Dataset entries

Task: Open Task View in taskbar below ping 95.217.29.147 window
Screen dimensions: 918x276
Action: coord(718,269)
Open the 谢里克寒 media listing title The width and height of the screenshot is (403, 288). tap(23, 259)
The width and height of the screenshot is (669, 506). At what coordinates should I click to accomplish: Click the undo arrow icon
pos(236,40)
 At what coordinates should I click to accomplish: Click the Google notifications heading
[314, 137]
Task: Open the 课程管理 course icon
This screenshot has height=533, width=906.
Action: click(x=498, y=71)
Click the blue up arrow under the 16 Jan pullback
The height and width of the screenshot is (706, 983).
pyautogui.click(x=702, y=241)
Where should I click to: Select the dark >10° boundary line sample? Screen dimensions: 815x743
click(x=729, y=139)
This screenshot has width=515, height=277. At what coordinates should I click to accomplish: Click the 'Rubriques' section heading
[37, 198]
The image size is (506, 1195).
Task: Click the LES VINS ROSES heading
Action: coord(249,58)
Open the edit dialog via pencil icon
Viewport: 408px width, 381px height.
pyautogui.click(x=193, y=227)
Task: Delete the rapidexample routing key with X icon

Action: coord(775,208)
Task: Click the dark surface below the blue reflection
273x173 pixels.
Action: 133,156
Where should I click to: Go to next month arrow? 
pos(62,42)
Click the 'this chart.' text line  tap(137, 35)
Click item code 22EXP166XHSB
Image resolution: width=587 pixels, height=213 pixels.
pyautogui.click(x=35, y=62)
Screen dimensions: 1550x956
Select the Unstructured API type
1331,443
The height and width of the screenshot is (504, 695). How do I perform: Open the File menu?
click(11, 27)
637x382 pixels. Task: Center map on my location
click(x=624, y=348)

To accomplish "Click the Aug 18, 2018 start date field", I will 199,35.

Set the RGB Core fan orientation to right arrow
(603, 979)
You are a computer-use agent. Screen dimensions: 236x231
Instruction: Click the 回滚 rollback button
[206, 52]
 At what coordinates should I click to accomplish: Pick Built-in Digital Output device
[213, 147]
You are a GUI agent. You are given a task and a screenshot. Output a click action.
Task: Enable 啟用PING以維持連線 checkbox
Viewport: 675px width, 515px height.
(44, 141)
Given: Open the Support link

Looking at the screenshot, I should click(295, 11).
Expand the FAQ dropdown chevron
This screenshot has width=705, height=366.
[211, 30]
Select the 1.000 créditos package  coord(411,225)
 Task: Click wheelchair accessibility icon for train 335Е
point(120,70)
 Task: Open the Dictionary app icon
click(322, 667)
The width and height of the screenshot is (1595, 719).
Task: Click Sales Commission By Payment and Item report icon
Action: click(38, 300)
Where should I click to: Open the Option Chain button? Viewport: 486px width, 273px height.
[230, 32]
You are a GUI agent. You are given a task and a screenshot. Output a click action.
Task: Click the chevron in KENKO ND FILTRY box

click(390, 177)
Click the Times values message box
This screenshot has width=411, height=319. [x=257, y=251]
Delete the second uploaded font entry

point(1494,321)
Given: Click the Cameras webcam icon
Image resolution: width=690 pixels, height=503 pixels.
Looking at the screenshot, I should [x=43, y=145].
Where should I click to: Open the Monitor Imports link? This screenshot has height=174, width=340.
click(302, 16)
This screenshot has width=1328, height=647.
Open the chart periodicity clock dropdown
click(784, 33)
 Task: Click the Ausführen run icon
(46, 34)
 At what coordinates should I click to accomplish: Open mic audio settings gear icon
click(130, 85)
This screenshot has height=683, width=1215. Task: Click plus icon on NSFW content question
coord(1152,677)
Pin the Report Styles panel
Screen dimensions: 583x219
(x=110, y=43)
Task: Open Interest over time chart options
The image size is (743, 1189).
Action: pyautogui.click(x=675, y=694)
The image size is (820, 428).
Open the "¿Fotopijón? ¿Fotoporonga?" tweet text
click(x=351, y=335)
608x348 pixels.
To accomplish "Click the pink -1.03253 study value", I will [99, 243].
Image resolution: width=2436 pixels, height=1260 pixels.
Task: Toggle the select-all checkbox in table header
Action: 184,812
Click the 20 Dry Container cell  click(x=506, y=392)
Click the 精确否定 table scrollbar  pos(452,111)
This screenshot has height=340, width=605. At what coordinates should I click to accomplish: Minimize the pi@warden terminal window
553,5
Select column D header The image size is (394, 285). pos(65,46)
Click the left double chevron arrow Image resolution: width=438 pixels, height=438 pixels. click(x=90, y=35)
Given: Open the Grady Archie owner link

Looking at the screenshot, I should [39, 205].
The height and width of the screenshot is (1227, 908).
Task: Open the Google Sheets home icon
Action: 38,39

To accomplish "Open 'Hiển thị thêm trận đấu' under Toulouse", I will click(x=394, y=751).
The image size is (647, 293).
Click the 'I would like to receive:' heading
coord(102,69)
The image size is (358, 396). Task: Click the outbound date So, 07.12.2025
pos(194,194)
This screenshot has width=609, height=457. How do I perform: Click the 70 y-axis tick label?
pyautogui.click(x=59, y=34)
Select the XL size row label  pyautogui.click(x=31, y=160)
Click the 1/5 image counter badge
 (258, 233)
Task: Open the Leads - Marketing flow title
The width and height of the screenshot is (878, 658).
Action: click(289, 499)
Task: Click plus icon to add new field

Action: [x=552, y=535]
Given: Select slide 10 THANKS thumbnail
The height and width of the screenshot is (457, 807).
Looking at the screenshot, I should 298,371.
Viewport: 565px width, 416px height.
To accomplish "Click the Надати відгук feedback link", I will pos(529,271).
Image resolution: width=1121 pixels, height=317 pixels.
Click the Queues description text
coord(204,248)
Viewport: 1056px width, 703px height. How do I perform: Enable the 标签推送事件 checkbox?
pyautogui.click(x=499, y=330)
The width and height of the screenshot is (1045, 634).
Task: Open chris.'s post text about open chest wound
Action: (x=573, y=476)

→ What the exercise asks
What is needed is a copy of every line above in which "below" appears.

→ Result of the exercise
Task: Open Task View in taskbar below ping 95.217.29.147 window
Task: Click the dark surface below the blue reflection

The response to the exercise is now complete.